[WHAT THE EXERCISE ASKS]
On every line of the listing, check for "handle"; copy the lines that have it.

[TASK INPUTS]
__________________________________________________
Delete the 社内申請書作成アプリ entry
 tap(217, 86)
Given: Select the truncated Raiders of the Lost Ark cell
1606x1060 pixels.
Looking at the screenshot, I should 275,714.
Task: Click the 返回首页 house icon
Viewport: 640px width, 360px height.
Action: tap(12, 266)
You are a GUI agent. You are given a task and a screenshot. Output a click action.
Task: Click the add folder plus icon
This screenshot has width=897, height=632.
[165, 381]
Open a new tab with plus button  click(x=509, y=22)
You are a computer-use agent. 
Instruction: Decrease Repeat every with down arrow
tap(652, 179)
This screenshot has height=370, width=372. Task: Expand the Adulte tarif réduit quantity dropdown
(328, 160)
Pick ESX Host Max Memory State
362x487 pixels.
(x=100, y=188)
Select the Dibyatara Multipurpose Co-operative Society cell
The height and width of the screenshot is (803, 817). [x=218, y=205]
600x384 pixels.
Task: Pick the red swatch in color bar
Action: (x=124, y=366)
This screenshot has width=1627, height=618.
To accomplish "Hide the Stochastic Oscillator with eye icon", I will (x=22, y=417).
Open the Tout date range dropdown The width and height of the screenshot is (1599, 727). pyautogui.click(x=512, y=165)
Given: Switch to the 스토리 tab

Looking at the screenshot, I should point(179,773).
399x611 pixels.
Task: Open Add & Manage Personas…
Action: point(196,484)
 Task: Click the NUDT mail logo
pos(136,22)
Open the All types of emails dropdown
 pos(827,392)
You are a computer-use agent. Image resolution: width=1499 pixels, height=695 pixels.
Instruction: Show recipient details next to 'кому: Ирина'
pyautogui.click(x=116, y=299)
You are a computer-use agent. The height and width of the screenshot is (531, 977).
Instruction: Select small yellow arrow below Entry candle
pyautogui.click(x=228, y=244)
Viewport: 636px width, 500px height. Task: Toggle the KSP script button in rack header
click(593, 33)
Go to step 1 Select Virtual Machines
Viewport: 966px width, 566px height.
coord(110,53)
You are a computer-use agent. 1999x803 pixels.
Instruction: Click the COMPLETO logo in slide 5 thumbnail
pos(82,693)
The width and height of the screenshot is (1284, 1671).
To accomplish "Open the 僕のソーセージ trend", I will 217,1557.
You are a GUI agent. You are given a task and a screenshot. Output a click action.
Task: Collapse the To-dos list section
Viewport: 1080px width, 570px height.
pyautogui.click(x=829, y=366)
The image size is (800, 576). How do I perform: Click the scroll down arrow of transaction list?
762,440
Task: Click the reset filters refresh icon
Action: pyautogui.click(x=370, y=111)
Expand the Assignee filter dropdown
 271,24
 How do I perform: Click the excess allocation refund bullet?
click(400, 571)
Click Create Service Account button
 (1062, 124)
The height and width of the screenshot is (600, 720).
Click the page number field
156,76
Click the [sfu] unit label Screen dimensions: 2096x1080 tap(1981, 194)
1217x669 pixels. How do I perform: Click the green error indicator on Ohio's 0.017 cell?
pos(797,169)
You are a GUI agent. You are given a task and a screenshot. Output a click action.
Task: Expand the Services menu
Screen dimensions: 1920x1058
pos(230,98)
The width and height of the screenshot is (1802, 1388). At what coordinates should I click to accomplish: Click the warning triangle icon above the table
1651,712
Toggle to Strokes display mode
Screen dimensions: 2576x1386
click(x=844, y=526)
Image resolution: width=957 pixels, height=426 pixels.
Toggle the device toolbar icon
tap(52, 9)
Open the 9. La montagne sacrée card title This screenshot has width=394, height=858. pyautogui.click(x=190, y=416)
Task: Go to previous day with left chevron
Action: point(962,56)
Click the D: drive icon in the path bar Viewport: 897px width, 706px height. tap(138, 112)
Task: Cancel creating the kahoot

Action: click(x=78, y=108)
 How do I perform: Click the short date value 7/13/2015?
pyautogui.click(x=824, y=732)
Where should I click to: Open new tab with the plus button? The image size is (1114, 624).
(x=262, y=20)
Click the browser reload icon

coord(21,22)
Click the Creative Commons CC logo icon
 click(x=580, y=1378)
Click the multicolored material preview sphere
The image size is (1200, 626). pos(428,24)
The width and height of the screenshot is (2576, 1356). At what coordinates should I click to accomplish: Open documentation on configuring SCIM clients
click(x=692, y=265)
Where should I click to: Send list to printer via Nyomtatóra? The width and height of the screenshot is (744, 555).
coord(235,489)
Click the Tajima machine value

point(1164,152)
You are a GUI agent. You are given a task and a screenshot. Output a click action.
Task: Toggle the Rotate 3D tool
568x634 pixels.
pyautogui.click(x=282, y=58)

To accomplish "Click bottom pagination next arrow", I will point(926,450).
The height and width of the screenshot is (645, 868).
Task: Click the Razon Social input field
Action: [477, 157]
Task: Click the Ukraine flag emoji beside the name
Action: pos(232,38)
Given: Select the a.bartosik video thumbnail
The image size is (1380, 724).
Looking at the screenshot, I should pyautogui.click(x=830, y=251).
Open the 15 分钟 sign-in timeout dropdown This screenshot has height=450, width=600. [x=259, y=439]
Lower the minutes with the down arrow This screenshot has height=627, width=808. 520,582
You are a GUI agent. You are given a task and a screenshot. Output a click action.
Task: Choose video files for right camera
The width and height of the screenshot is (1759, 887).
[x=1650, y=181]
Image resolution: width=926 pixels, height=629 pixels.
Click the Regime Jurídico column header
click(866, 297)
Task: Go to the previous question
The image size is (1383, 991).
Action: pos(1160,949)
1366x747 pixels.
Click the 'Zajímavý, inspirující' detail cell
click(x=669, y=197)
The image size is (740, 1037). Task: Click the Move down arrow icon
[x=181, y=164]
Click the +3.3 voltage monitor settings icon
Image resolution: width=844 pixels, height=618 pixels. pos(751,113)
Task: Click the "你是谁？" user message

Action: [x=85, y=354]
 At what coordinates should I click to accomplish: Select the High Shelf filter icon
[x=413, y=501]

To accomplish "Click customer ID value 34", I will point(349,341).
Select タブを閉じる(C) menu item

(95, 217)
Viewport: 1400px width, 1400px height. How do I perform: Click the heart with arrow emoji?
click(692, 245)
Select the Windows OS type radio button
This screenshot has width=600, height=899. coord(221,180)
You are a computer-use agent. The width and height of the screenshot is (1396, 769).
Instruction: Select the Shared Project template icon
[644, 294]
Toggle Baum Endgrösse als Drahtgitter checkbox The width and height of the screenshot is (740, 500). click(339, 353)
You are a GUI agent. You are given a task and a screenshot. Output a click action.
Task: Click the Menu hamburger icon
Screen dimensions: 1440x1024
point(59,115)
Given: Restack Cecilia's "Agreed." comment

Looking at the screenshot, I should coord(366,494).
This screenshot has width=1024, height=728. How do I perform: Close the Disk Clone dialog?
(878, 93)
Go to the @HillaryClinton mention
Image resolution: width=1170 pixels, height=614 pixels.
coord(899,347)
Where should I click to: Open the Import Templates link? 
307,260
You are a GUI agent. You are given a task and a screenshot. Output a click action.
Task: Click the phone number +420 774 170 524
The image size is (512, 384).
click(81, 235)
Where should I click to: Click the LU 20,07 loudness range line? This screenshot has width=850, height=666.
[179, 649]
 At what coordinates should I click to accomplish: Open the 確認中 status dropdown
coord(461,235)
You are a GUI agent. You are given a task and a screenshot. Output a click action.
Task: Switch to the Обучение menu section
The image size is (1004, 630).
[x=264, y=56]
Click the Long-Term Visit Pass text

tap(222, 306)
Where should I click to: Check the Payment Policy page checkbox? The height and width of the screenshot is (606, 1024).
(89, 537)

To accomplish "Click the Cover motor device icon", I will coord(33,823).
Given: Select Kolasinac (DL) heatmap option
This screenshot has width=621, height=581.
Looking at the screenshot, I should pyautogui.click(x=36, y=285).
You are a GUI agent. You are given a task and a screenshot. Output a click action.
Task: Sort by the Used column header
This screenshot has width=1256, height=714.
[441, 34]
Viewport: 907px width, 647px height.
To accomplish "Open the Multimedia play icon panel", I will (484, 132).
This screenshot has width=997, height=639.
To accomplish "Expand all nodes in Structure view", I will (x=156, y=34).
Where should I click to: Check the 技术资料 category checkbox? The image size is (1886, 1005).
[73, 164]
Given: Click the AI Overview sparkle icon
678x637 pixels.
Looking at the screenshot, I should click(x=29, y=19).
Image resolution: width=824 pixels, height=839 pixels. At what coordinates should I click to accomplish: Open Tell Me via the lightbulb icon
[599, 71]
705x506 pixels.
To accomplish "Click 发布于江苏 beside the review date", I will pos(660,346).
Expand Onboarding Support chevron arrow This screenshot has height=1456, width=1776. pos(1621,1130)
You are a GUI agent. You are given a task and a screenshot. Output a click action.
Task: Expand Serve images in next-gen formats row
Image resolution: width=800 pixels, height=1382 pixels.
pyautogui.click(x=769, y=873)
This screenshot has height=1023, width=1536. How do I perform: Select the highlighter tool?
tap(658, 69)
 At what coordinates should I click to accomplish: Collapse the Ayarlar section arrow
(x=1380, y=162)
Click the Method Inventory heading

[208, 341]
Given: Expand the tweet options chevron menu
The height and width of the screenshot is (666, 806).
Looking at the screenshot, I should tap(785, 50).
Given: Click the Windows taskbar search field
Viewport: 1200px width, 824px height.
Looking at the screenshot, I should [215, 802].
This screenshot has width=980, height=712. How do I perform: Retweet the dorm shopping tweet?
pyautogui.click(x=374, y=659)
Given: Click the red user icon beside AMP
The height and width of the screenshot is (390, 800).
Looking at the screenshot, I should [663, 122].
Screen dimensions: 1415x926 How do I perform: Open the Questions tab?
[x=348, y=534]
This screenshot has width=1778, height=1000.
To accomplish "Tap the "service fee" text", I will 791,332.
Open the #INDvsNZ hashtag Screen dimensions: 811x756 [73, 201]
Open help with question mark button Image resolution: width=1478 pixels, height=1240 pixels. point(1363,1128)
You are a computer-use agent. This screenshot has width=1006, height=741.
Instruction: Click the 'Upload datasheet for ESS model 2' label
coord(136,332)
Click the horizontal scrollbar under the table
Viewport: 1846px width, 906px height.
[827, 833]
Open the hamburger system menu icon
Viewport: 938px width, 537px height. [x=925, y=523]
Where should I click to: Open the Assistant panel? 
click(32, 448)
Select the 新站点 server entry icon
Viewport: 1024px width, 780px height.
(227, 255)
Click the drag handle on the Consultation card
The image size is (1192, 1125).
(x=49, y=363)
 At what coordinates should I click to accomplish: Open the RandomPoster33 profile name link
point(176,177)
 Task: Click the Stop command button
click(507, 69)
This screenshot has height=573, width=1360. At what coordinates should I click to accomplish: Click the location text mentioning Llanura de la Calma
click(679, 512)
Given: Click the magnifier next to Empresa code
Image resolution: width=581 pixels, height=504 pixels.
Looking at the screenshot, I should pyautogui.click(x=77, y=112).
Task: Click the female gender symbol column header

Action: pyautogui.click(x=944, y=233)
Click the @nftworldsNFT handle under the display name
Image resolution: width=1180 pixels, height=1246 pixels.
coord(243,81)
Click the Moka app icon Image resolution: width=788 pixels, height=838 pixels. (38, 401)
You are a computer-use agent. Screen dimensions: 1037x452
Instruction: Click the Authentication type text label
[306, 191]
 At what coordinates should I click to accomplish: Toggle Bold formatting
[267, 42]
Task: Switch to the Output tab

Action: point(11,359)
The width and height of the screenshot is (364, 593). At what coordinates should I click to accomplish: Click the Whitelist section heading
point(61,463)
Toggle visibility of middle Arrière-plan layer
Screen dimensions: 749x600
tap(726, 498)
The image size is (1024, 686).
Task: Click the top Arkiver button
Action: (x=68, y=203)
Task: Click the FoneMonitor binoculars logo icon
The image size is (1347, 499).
__________________________________________________
[EXERCISE OUTPUT]
Click the drag handle on the Consultation card
Click the @nftworldsNFT handle under the display name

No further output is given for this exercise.